Maryland Child Victims Act Cases
What’s at stake: Whether hundreds of victims of childhood sexual abuse can file lawsuits under the Maryland Child Victims Act.
Summary: From 1973 to 1977, while in high school at the Key School in Annapolis, Maryland, Valerie Bunker was sexually abused by two different teachers. But like many victims of childhood sexual abuse, she did not immediately file suit, and the deadline passed. Valerie’s story is all too common: due to trauma, manipulation by abusers, cover-ups by powerful institutions, and many other reasons, most victims of child sexual abuse do not—and often cannot—disclose their abuse until after long after the legal deadlines have long passed.
In 2023, the Maryland legislature passed the Child Victims Act to address that reality: the law lifts the statute of limitations and allows victims of childhood sexual abuse to sue at any time. Valerie and other survivors then filed suit against the Key School and institutions that enabled their abuse. Another group of survivors sued the Archdiocese of Washington for abuse they experienced at the hands of clergy. But the institutions moved to dismiss the cases, arguing that in lifting the deadlines, the law violated their due process rights.
The Maryland Supreme Court took the case, and Public Justice and partner organizations filed two amicus briefs to support the survivors. The briefs argue that, far from violating the Maryland Constitution, the law fulfills that Constitution’s guarantee of access to justice. They catalogue the lifelong psychological and economic effects of sexual abuse and explain why most survivors do not come forward until well into adulthood. Maryland’s new law rightly recognizes these realities and gives thousands of survivors long-needed relief.
Our briefs were joined by American Association for Justice, the Maryland Association for Justice, CHILD USA, and Change the Conversation. The cases are The Key School, Inc. v. Valerie Bunker, Board of Education of Hartford County v. Doe, and Roman Catholic Archbishop of Washington v. Doe.

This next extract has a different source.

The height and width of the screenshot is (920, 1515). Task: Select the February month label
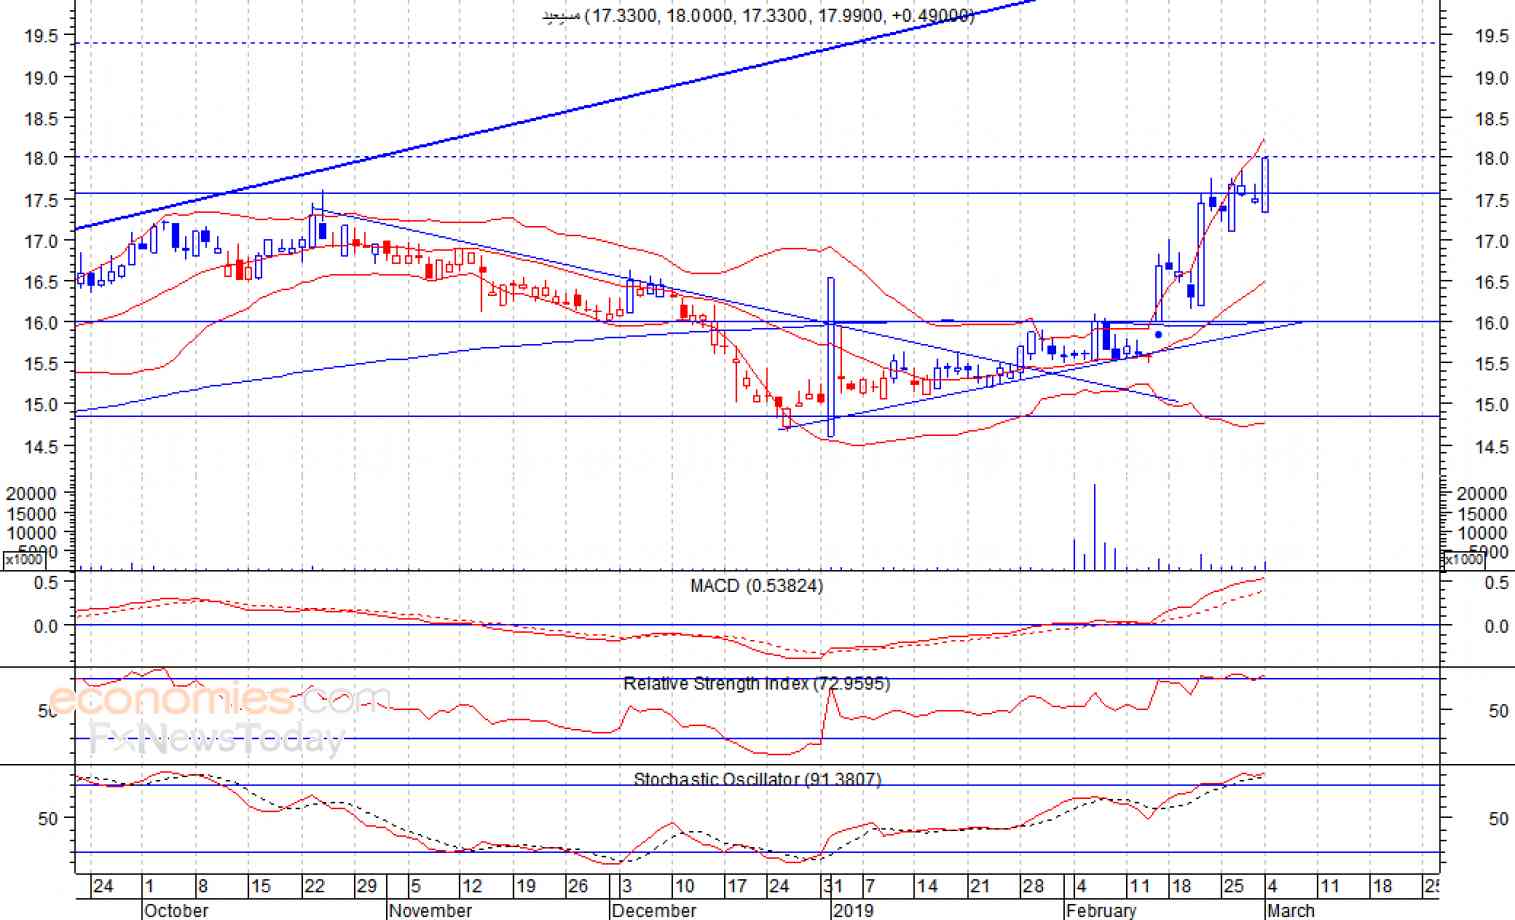[x=1101, y=910]
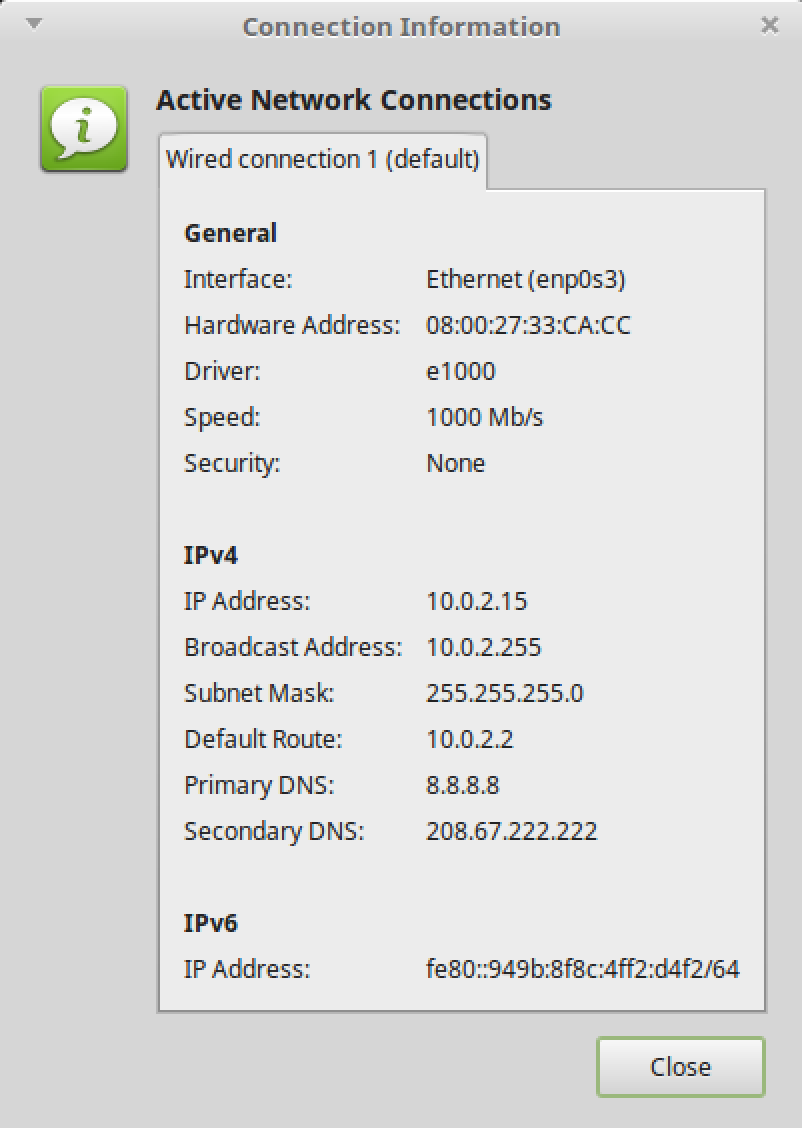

The Court heard argument on September 10, 2024.
Core legal question: The Court will decide whether the Due Process Clause of the Maryland Constitution gave the defendants a “vested” property right to be free from liability for their wrongful conduct once the previous legal deadline had passed. Our brief explains why it does not: to the contrary, the Maryland Constitution supports the legislature’s right to provide victims access to justice.